I am not even sure if it is from Microsoft, but I did also find something that looks like a leak of some pieces of an internal document called "CloudDB Living Spec v0.51.doc". The web page mentions the needs of Microsoft services (including MSN Shopping and Fremont/Expo) and echos terminology used in Google's BigTable paper. Some selected excerpts:
SSTable's efficient data is less than 40%, column name occupy much room in each item. Maybe we should use the column id to reduce this part of overload.
Sparse columns baked into the app. This scenario arises when an MSN service defines a large set of potential attributes for a type of an object, but only very few of these attributes are expected to be set on any given object.
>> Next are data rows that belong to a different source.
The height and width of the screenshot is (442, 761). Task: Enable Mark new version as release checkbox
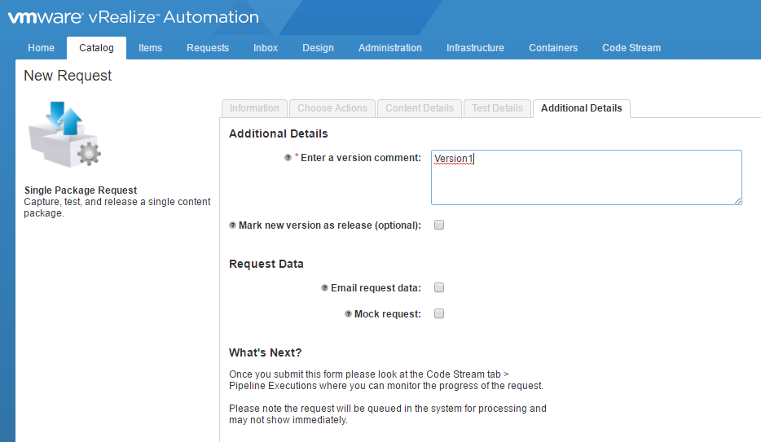439,225
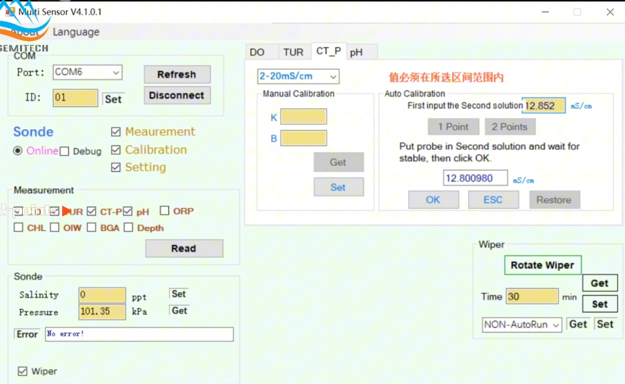Screen dimensions: 625x384
Task: Toggle the Calibration checkbox
Action: click(x=116, y=150)
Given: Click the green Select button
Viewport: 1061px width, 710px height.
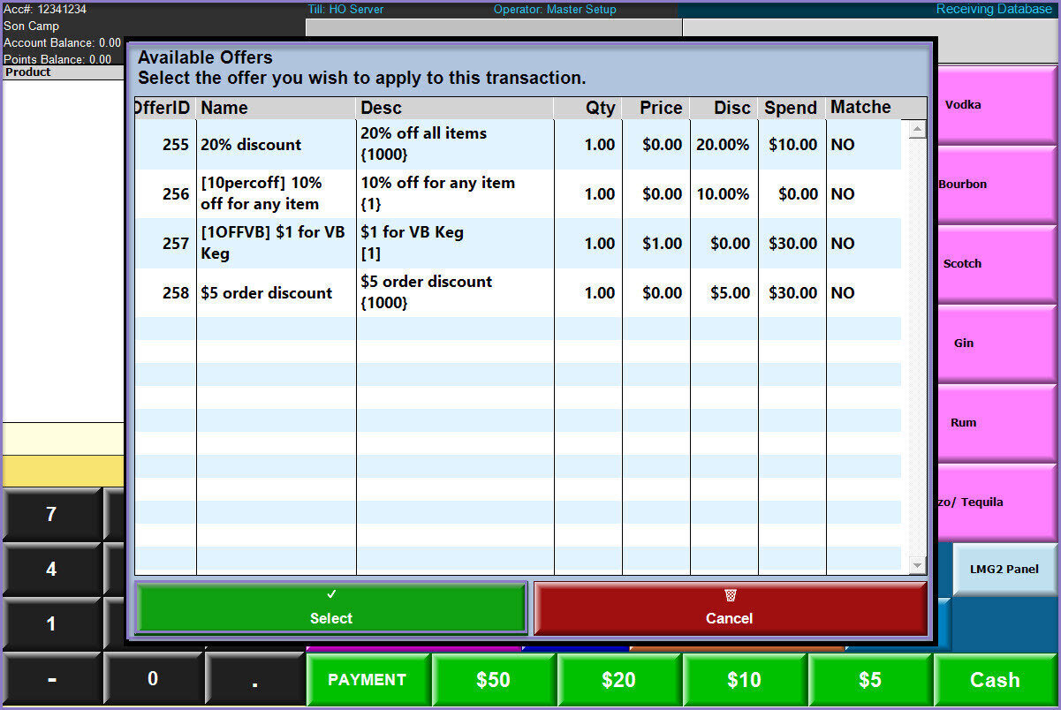Looking at the screenshot, I should coord(331,608).
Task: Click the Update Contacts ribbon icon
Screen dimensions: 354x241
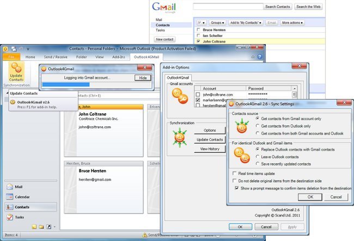Action: click(16, 71)
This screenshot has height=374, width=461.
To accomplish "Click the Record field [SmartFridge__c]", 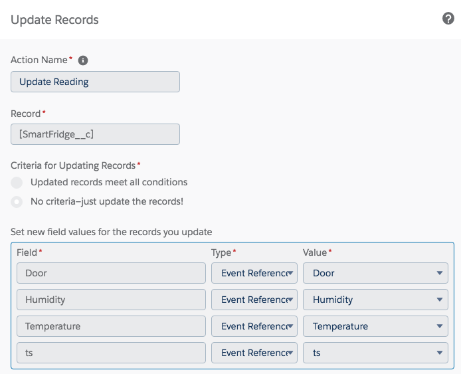I will coord(95,134).
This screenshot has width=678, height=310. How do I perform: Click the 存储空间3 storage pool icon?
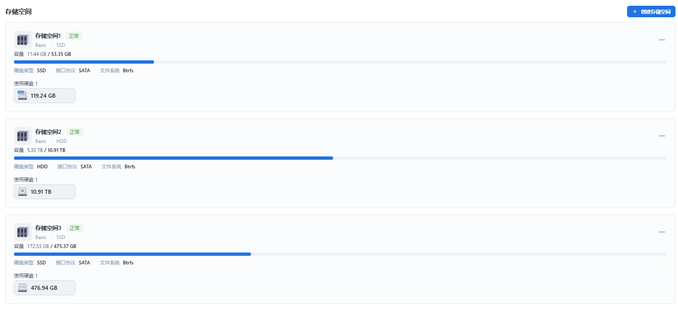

For example ... [in] MSN Shopping ... the total set of attributes that products can have (e.g. "Pixel Resolution") is very large, but any given product only has a few (a vacuum cleaner doesn't have 'Pixel Resolution').
[A] service wants to be able to add 'attributes' to people, without having to waste space in every person for every attribute ... The most prominent example of this is Freemont --- this service wants to allow users to add their own columns to their listings. The total number of columns used across all objects can be huge (millions).
Note: Google Base advertises support (and is optimized) for cases where even a single object can have millions of columns.
2 comments:
Very interesting information Greg.
Thanks!
Google's BigTable design might be adopted by Microsoft for CloudDB. The Family:qualifiers concept will e adopted here.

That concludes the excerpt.